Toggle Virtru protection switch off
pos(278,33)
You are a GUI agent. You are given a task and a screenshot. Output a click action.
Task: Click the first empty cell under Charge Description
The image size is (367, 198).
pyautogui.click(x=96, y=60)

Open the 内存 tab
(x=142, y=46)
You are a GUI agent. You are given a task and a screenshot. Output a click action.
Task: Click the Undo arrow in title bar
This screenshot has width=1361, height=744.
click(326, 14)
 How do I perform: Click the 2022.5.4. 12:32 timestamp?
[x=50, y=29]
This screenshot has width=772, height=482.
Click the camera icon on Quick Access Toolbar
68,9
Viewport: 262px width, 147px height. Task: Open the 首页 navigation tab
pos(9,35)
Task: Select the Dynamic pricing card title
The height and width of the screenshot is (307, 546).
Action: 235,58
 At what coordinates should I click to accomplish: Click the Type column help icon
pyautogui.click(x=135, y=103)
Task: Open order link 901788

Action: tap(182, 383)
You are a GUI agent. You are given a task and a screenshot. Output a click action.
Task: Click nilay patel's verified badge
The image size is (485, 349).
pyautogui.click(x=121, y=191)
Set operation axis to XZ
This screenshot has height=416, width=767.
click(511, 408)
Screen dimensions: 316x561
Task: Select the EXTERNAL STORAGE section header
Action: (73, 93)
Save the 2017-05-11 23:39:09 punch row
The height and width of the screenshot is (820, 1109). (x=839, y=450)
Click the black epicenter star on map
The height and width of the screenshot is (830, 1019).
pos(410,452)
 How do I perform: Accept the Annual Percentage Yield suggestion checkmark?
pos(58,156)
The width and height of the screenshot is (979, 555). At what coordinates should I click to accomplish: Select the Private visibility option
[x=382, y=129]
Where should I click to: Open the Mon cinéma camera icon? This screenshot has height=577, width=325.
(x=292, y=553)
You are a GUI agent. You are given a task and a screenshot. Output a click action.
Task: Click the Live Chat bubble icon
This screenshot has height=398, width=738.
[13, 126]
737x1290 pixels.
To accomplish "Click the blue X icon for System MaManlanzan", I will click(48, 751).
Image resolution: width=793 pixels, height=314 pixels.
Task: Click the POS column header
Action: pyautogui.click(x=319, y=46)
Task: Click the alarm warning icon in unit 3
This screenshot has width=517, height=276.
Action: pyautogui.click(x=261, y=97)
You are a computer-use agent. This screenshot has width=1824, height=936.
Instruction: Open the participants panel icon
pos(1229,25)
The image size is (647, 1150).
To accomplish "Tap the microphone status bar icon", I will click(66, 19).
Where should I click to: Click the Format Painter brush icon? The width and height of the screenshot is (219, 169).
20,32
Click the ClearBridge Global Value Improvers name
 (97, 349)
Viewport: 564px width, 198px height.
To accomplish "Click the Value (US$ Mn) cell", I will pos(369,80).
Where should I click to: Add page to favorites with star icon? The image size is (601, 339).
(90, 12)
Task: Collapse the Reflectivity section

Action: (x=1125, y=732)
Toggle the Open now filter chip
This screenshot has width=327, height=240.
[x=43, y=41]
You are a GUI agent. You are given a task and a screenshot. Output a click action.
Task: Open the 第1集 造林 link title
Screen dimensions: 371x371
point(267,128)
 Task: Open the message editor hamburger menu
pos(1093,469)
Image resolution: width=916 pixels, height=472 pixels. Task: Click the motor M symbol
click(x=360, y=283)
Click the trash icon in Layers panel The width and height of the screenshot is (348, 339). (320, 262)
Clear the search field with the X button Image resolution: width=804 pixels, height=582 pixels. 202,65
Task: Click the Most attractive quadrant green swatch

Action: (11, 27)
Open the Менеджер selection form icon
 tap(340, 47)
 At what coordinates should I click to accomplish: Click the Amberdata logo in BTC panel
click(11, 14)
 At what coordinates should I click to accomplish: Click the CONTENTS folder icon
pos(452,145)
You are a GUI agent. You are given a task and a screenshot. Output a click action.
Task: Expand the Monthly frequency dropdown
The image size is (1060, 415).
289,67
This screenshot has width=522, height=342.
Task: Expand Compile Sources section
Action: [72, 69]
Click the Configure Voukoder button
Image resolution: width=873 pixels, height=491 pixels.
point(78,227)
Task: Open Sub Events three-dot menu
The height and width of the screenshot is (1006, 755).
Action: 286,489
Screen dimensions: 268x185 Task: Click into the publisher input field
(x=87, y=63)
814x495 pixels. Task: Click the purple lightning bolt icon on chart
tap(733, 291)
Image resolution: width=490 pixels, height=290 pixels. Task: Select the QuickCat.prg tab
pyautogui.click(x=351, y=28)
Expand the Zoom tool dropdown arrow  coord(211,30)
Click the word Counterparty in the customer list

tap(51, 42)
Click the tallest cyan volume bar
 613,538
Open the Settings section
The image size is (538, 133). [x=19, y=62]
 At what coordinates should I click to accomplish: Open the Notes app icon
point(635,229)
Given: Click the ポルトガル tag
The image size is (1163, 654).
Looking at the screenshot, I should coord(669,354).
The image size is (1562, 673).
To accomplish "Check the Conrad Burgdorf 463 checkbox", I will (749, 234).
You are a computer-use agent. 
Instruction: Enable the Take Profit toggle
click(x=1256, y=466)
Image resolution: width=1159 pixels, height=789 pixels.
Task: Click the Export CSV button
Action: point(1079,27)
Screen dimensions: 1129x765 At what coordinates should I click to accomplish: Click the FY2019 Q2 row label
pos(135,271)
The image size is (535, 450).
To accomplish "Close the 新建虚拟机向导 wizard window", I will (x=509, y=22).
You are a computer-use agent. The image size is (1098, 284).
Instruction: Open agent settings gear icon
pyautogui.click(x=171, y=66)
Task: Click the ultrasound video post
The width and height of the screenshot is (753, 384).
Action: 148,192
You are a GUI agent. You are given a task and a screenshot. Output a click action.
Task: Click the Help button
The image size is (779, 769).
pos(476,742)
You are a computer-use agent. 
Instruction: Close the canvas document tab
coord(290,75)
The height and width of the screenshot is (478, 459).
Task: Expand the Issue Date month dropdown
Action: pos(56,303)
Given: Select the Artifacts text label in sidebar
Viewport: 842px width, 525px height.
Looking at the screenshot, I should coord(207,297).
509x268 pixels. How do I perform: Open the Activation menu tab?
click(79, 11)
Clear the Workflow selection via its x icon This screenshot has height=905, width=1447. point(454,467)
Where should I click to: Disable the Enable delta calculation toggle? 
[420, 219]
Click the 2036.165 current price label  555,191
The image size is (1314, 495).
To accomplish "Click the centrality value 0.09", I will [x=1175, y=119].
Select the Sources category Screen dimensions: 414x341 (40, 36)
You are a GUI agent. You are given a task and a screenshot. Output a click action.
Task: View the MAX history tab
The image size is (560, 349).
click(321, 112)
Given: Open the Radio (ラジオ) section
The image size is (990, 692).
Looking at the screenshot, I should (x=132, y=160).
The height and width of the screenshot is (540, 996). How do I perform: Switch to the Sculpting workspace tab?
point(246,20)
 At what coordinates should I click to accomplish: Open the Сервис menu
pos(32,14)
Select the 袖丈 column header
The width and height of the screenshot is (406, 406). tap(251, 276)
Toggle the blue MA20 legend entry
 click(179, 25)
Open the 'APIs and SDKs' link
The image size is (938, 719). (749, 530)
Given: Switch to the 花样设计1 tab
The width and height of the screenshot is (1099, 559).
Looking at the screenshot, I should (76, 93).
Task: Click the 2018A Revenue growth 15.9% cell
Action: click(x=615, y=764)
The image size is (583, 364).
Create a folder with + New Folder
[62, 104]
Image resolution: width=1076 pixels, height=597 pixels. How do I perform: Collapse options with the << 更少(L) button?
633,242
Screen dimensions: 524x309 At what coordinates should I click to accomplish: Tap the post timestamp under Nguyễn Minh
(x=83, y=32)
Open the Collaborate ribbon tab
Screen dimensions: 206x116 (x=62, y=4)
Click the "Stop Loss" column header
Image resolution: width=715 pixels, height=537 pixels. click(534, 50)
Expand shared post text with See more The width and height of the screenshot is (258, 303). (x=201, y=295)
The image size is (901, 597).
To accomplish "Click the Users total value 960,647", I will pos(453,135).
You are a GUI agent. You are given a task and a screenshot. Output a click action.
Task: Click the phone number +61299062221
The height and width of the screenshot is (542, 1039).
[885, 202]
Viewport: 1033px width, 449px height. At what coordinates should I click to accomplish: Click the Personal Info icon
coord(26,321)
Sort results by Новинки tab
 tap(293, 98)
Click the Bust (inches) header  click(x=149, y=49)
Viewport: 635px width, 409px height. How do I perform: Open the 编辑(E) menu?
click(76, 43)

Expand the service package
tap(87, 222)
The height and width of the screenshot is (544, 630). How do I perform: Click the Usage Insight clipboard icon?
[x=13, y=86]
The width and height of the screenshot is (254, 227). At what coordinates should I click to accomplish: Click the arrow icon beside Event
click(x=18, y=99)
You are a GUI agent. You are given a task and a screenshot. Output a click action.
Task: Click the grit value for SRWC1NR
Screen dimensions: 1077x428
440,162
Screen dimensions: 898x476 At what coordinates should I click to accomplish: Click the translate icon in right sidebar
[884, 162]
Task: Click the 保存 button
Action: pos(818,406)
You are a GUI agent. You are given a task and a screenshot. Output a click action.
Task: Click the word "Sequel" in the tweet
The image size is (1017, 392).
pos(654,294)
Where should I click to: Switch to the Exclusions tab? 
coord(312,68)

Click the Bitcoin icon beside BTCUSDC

○ ○ ○ ○ ○ ○ ○

- Problem
Within the data above, filter for lines containing the word "computer" and copy each one.

- Answer to this exercise
You are a computer-use agent. This screenshot has width=1824, height=936.
You are a computer-use agent. 
You are a computer-use agent. The image size is (1098, 284).
You are a computer-use agent. 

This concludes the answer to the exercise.